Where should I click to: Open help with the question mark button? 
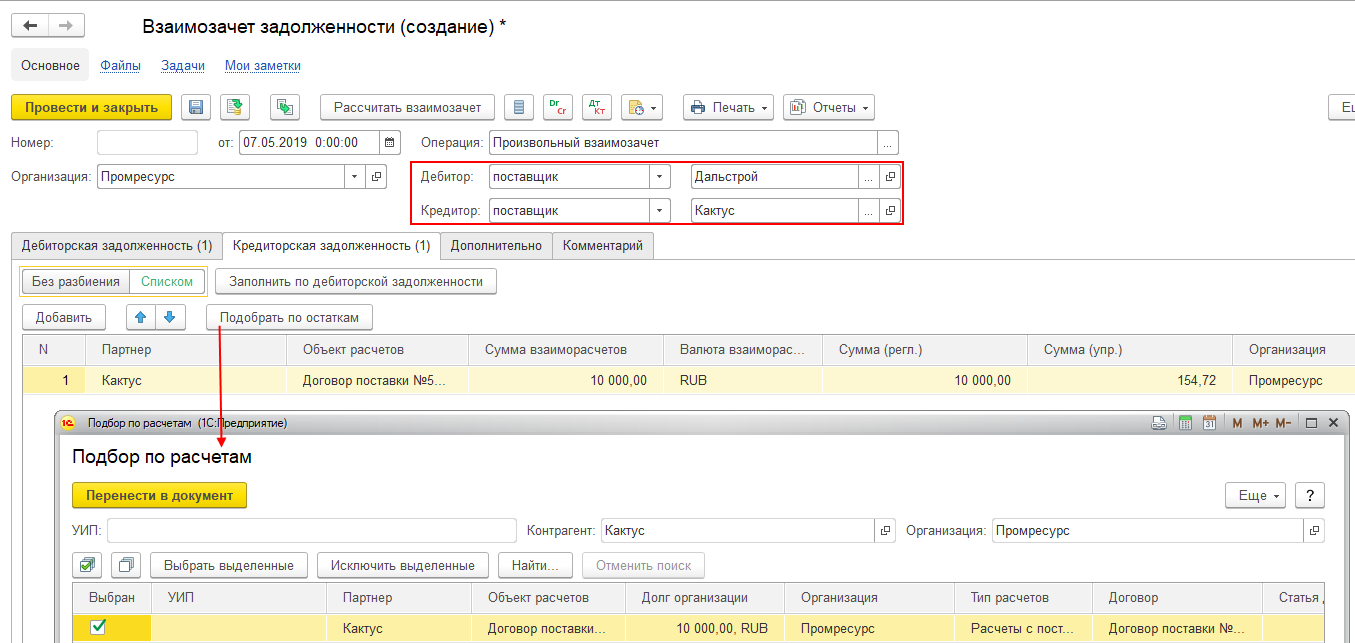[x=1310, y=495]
------------------------------------------------------------
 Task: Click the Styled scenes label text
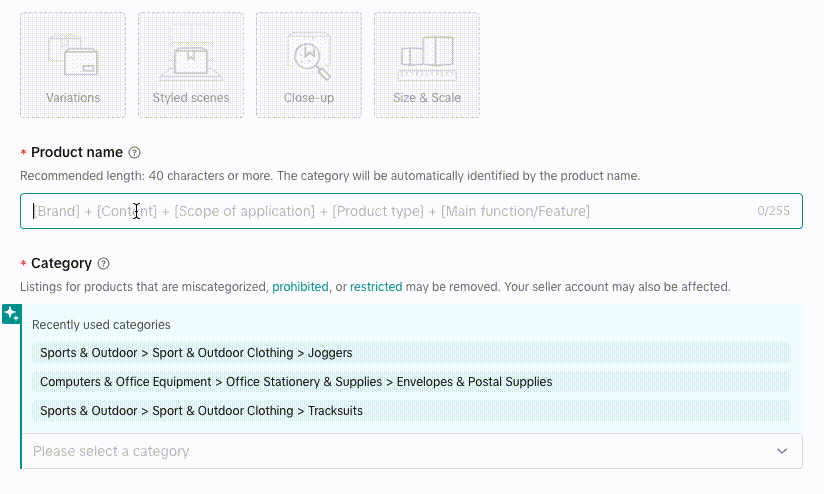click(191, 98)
------------------------------------------------------------
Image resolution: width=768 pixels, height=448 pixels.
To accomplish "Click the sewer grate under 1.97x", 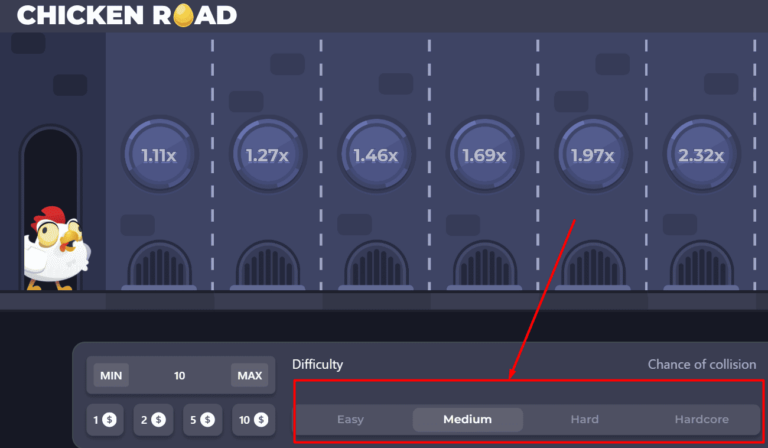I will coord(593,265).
------------------------------------------------------------
Reproduce the records word for word, beginning at the line that has "Where should I" and stopping after the line that has "[x=1310, y=495]". Omit the pictures.

Where should I click to: Open help with the question mark button? 
[x=1310, y=495]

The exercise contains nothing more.